* [Exercise directions]: List every twin town of Crosne named in the text about Crosne, with the country given for each.

* [Extract]:
##########

Commune in Île-de-France, France

Crosne (/fr/) is a commune in the Essonne department, in the Île-de-France region in northern France. It is also a suburb of Paris, located 18 km from the center of Paris.

==Climate==
Crosne is located in Île-de-France and enjoys a degraded oceanic climate with cool winters and mild summers, and has regular rainfall throughout the year. The annual average temperature is 10.8 °C, with a maximum of 15.2 °C and a minimum of 6.4 °C. The temperatures per month recorded are 24.5 °C in July at the maximum and 0.7 °C in January at the minimum, but the registered records are 38.2 °C on 1 July 1952 and −19.6 °C on 17 January 1985. Due to the lower urban density between Paris and its suburbs, a negative difference of one to two degrees Celsius is felt strongly. The amount of sunshine is comparable to the average for the northern regions of the Loire with 1,798 hours per year. Precipitation is evenly distributed over the year, with a total of 598.3 millimeters of rain and an approximate average of fifty millimeters per month.

==Population==

Inhabitants of Crosne are known as Crosnois in French.

==Transport==
Crosne is served by Montgeron-Crosne station on the Paris RER line D.

==Twin towns – sister cities==

Crosne is twinned with:
- BEL Belœil, Belgium (1964)
- GER Schotten, Germany (1964)
- SCO Maybole, Scotland, United Kingdom (1982)
- CZE Rýmařov, Czech Republic (1999)

==Politics==
The mayor of Crosne is Michaël Damiati from Debout la France, starting from 30 March 2014. The commune of Crosne is located in Essonne's 8th constituency, which includes Vigneux-sur-Seine(The Canton of Vigneux-sur-Seine, includes Crosne), Montgeron, Yerres, and Brunoy. Their member of the National Assembly has been Nicolas Dupont-Aignan, the president of Debout la France, since 1997. He was first elected in 1997, followed by getting reelected in 2002, 2007, 2012, and 2017.

##########

* [Record set]:
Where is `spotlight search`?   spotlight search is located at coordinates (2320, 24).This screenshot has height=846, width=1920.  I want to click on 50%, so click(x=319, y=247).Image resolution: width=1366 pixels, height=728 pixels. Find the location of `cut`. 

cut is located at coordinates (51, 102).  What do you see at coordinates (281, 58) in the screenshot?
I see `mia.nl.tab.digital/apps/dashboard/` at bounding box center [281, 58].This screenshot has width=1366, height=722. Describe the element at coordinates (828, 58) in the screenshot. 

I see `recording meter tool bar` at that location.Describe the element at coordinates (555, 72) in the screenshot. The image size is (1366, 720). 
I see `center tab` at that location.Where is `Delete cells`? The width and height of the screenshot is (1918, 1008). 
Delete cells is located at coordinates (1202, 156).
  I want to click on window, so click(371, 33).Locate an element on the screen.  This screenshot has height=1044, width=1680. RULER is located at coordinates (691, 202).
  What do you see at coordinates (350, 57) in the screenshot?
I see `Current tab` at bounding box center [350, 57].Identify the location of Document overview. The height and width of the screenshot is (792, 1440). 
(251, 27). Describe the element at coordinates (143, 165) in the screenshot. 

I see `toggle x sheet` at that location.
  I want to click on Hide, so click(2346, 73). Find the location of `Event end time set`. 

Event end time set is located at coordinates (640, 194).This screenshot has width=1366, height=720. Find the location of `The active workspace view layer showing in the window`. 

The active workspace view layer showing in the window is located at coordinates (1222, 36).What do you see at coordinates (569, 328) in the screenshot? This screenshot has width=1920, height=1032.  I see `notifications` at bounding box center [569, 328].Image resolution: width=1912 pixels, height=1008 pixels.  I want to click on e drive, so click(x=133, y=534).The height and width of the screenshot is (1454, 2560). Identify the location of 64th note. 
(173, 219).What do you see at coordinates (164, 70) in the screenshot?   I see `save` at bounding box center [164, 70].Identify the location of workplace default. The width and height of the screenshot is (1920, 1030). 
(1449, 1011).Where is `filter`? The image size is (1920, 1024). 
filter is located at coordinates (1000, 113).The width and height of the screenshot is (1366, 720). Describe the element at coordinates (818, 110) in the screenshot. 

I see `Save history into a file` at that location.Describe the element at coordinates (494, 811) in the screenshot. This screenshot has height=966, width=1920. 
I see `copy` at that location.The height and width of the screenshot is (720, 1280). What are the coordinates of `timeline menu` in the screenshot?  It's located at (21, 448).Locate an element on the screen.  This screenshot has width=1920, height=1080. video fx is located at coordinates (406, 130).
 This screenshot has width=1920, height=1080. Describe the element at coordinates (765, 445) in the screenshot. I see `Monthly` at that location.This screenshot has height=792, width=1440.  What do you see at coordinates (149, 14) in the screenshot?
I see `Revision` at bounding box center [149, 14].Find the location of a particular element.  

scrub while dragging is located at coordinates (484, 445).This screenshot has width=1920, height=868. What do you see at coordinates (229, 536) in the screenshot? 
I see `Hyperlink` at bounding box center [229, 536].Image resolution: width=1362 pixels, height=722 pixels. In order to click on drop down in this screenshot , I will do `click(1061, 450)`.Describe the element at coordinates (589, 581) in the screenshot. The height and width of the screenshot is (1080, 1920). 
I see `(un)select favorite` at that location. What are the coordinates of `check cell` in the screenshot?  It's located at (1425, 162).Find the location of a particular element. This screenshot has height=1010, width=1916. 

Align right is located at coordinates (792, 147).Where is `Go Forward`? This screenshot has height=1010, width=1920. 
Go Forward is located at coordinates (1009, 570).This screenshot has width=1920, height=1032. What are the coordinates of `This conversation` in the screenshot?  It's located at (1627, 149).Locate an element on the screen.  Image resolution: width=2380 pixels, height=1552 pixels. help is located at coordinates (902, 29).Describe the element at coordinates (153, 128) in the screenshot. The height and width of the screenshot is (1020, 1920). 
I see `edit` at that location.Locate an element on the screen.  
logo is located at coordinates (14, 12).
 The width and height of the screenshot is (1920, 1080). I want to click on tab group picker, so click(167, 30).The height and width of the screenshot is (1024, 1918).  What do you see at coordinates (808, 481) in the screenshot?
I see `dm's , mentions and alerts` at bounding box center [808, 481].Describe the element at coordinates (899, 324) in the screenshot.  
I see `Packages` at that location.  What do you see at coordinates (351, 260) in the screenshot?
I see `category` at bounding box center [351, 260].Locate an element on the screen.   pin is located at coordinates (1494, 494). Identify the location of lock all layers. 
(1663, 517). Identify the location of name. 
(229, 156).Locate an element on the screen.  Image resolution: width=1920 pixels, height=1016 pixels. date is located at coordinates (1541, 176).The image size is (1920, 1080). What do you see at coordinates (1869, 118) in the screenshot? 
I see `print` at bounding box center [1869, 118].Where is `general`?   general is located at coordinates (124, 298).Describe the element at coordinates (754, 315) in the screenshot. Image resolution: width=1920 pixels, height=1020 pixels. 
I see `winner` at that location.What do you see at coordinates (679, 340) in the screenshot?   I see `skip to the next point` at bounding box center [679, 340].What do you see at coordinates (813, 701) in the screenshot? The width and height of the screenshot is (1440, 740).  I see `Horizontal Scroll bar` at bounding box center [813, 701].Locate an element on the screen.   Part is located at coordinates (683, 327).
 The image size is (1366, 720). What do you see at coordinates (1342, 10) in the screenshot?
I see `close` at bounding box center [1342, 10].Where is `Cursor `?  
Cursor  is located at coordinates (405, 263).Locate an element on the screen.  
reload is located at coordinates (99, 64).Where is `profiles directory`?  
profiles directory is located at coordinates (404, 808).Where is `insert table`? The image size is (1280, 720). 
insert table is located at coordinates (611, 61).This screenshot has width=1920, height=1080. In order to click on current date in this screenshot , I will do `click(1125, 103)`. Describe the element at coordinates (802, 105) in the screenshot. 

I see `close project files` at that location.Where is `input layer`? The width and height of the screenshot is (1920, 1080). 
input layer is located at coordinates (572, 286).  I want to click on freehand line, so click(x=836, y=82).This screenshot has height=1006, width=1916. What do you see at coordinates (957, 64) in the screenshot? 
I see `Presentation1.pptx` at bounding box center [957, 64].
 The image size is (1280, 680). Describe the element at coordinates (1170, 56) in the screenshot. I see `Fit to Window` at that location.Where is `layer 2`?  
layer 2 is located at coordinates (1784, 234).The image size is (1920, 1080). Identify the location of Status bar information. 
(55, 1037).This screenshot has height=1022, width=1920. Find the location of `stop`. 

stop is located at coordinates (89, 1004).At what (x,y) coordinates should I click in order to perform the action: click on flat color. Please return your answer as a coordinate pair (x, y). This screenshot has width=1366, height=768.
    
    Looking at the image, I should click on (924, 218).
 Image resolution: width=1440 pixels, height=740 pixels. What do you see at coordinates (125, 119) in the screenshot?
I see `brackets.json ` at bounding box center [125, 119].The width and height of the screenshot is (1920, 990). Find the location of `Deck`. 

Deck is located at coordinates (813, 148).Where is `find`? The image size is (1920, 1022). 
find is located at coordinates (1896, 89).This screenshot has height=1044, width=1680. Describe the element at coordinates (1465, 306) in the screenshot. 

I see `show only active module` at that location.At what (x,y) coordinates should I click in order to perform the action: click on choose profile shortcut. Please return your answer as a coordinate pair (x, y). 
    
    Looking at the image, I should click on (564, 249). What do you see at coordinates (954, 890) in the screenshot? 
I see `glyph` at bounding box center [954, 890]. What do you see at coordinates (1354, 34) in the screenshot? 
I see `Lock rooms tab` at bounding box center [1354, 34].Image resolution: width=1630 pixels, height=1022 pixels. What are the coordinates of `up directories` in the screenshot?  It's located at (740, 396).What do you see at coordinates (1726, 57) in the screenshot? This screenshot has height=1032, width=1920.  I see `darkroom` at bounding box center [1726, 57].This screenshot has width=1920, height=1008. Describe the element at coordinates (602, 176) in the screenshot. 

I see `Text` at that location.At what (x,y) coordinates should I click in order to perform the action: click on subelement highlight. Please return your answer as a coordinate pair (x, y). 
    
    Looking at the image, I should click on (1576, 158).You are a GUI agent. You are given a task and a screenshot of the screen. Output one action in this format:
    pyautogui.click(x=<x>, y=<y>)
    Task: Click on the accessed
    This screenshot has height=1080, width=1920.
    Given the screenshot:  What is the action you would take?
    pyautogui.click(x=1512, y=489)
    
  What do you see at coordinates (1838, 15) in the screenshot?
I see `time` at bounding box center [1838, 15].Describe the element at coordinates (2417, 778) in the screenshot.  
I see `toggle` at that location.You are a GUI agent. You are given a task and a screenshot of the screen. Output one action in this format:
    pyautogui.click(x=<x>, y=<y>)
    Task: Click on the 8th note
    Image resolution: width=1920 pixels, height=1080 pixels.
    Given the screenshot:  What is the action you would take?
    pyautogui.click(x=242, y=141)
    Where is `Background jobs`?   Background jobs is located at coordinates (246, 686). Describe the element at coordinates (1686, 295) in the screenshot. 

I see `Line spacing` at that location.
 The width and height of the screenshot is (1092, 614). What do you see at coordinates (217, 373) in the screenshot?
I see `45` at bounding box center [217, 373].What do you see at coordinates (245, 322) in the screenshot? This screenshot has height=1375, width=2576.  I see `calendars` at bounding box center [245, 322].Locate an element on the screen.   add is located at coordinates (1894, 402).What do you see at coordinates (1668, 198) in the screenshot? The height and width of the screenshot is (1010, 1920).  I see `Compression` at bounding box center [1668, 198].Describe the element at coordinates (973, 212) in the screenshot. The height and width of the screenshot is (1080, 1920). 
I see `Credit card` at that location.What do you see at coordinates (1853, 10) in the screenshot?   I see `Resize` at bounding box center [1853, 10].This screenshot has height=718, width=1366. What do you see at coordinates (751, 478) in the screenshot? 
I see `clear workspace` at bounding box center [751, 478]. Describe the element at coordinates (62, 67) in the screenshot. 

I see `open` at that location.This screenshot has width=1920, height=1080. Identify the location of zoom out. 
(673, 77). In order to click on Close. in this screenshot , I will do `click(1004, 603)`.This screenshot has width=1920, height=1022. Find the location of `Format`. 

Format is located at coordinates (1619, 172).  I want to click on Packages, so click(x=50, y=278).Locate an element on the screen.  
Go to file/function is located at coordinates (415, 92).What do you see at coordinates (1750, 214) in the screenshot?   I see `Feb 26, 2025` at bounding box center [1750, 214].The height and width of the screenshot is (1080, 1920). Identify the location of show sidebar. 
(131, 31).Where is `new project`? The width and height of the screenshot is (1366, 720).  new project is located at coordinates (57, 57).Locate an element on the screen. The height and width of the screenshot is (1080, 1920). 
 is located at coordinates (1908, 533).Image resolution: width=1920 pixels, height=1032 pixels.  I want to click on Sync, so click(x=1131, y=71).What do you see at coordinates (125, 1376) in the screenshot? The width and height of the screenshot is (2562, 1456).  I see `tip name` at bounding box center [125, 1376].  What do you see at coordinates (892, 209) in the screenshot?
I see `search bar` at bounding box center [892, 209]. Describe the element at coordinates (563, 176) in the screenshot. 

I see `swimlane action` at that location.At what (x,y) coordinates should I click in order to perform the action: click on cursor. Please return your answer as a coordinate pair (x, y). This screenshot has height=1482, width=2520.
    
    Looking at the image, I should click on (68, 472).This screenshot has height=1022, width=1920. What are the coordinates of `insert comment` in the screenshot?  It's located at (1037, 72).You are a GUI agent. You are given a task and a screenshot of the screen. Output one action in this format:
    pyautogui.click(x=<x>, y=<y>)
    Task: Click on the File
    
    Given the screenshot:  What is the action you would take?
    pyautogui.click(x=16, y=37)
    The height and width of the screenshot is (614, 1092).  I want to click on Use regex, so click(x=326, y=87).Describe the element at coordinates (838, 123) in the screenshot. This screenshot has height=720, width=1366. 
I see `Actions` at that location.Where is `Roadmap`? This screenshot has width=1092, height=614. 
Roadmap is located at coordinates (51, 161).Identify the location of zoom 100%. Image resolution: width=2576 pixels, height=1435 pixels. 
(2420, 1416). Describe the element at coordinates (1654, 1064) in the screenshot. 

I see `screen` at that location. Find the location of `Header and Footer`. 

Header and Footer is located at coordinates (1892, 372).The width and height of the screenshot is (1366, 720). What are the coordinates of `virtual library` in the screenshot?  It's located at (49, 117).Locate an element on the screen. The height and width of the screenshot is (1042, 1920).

##########

* [Answer for this exercise]:
- Belœil, Belgium
- Schotten, Germany
- Maybole, Scotland, United Kingdom
- Rýmařov, Czech Republic